## Page text
★ ★ ★ ★

Portfolio and Investment Activity
FSC's Board of Directors determined the fair value of our
investment portfolio at September 30, 2016 to be $2.2 billion,
as compared to $2.4 billion at September 30, 2015. Total
assets were $2.4 billion at September 30, 2016, as compared to
$2.6 billion at September 30, 2015.
During the quarter ended September 30, 2016, we closed
$123.0 million of investments in five new and five existing
portfolio companies and funded $102.0 million across new and
existing portfolio companies. This compares to closing $279.3
million of investments in ten new and six existing portfolio
companies, and funding $288.0 million during the quarter ended
September 30, 2015. During the quarter ended
September 30, 2016, we received $134.4 million in connection
with the repayments and exits of 11 of our debt investments, and an
additional $26.3 million in connection with paydowns, syndications
and sales of debt investments.

★ ★ ★ ★

## Data provided
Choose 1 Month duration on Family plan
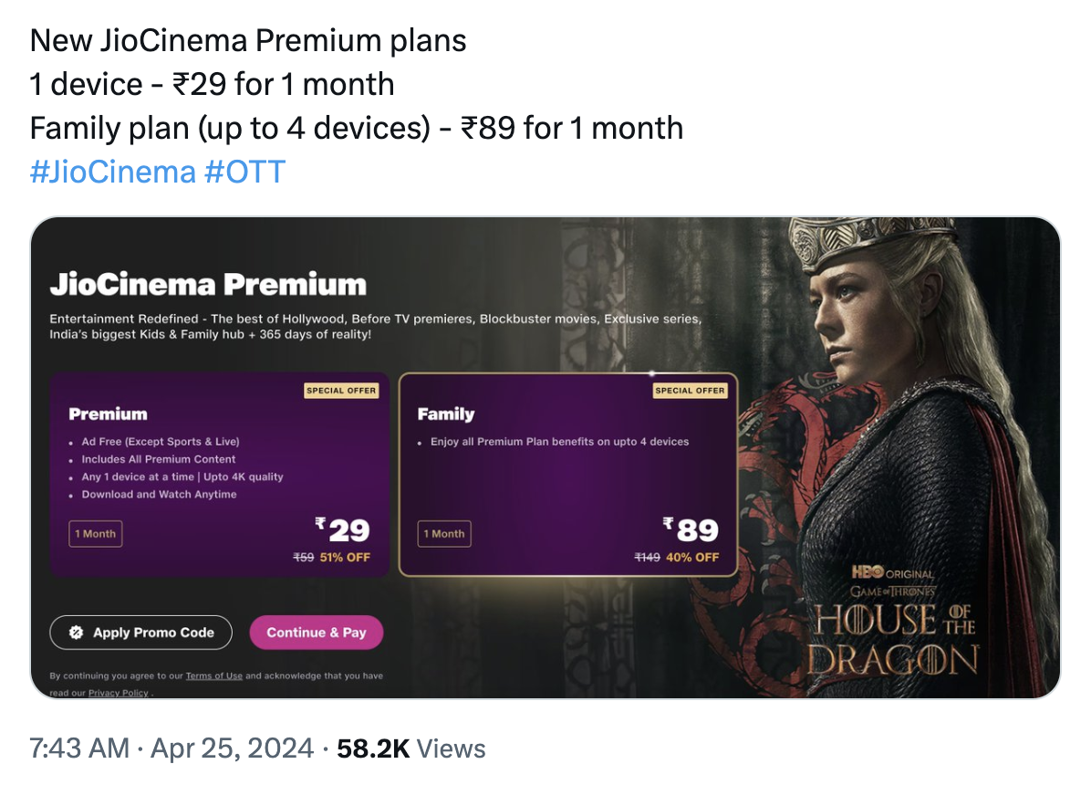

★ ★ ★ ★

## What this exercise asks
1. Can you reproduce, word for word, the stretch of the portfolio activity text from "During the quarter ended September" through "of debt investments."?
2. Which dollar amounts expressed in millions appear in the portfolio activity text? List every one.
3. Could you carry the portfolio and investment activity text forward from its last sentence?

## Answers
1.
During the quarter ended September 30, 2016, we closed
$123.0 million of investments in five new and five existing
portfolio companies and funded $102.0 million across new and
existing portfolio companies. This compares to closing $279.3
million of investments in ten new and six existing portfolio
companies, and funding $288.0 million during the quarter ended
September 30, 2015. During the quarter ended
September 30, 2016, we received $134.4 million in connection
with the repayments and exits of 11 of our debt investments, and an
additional $26.3 million in connection with paydowns, syndications
and sales of debt investments.

2. $123.0 million, $102.0 million, $279.3 million, $288.0 million, $134.4 million, $26.3 million

3.
At September 30, 2016, our portfolio consisted of
investments in 129 companies, 110 of which were completed in
connection with investments by private equity sponsors, one of
which was in Senior Loan Fund JV I, LLC ("SLF JV I") and 18 of
which were in private equity funds. At fair value, 91.2% of
our portfolio consisted of debt investments and 78.0% of our
portfolio consisted of senior secured loans. Our average
portfolio company debt investment size at fair value was $19.7
million at September 30, 2016, versus $20.7 million at
September 30, 2015, with only 0.8% of the portfolio's fair
value invested in the energy sector and no exposure to CLO
equity.
At September 30, 2016, SLF JV I had $338.5 million in
assets, including senior secured loans to 37 portfolio
companies. The joint venture generated income of $4.5 million
to FSC during the fourth fiscal quarter, which represented an 11.3%
weighted average annualized return on investment.
Our weighted average yield on debt investments at
September 30, 2016, including the return on SLF JV I, was
10.4% and included a cash component of 9.6%. At
September 30, 2016 and September 30, 2015, $1.6 billion
and $1.7 billion, respectively, of our debt investments at fair
value bore interest at floating rates, which represented 80.9% and
77.5%, respectively, of our total portfolio of debt investments at
fair value.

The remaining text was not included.